==== Given information ====

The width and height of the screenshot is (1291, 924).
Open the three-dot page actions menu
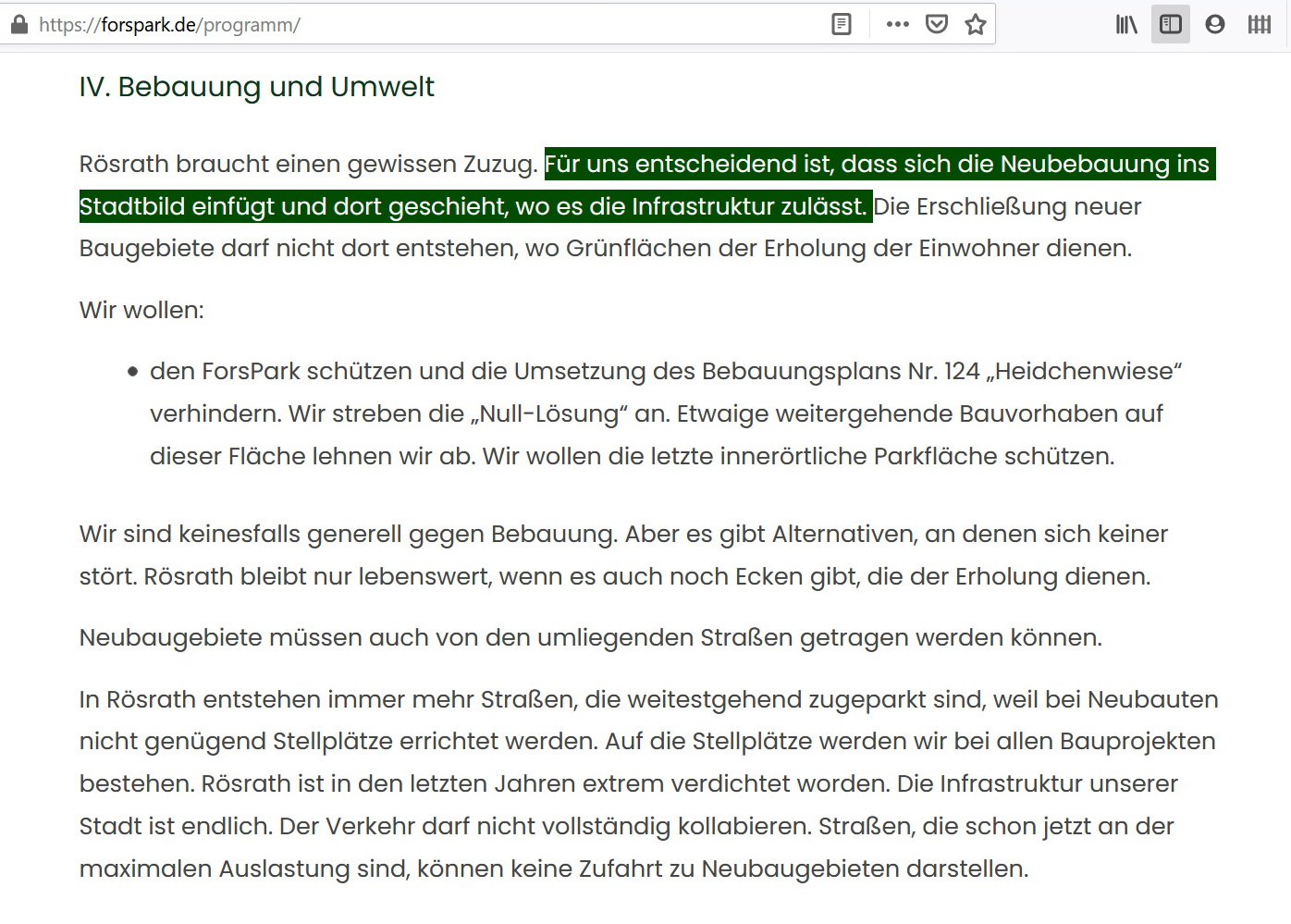(x=897, y=25)
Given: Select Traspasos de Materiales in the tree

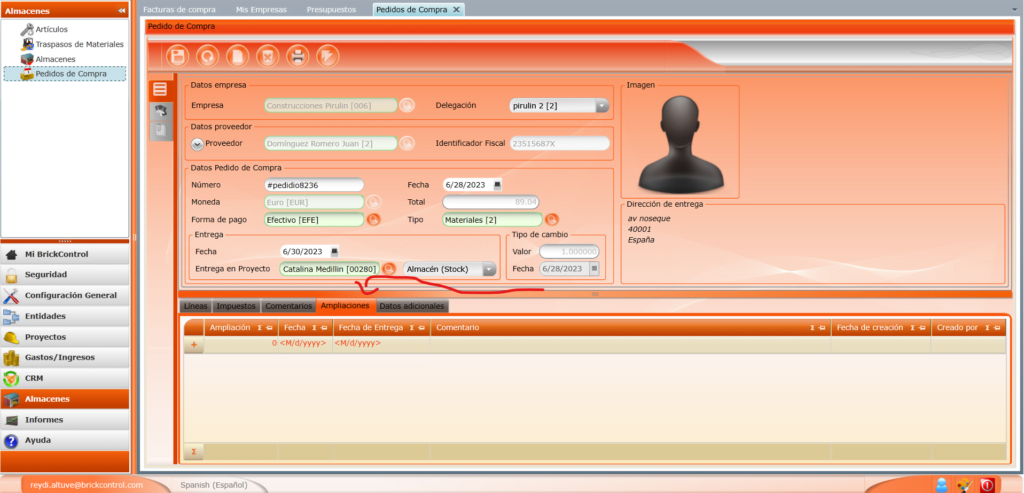Looking at the screenshot, I should [x=79, y=44].
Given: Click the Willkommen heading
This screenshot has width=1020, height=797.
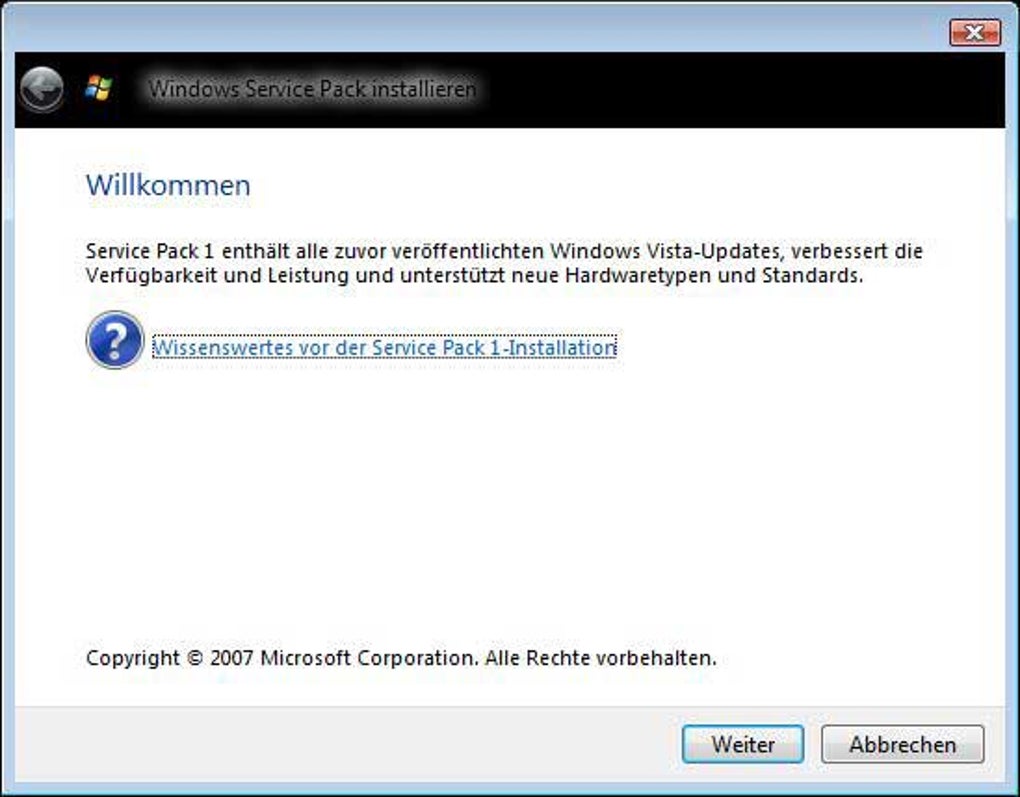Looking at the screenshot, I should pyautogui.click(x=168, y=185).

====

• Goal
Rewrite the items above with every "Given" changed to "Instruction" and nothing else altered, omitting the pictures.

• Response
The width and height of the screenshot is (1291, 924).
Open the three-dot page actions menu
(x=897, y=25)
Instruction: Select Traspasos de Materiales in the tree

Looking at the screenshot, I should [x=79, y=44].
Instruction: Click the Willkommen heading
This screenshot has width=1020, height=797.
Looking at the screenshot, I should pyautogui.click(x=168, y=185).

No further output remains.